> Dataset content
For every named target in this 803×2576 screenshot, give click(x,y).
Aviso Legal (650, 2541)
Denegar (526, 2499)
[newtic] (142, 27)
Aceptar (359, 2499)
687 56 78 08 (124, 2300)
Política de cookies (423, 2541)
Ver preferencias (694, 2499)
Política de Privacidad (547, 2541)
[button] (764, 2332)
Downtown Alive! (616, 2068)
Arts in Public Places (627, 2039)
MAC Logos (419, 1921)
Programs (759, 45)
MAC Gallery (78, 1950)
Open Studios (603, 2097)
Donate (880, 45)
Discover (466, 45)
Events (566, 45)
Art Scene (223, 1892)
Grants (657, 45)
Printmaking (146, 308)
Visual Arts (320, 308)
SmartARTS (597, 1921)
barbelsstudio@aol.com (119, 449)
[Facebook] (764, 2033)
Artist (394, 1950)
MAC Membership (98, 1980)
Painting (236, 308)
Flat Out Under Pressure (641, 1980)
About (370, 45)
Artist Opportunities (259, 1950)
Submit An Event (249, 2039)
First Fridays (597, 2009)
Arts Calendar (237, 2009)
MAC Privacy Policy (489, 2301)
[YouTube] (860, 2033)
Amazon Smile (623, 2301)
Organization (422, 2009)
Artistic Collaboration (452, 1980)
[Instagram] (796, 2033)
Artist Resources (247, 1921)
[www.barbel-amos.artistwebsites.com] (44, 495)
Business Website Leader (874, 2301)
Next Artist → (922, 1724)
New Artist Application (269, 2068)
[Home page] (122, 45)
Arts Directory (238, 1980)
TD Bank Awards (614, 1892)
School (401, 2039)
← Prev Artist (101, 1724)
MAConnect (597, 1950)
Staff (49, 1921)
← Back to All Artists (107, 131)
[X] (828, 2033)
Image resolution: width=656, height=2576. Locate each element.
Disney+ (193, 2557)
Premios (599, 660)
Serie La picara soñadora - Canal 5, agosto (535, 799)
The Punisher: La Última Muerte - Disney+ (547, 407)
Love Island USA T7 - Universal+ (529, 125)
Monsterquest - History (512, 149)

> Required work
Tell me how many lines of the data hold the word "Disney", giving only the number.

> Task solution
2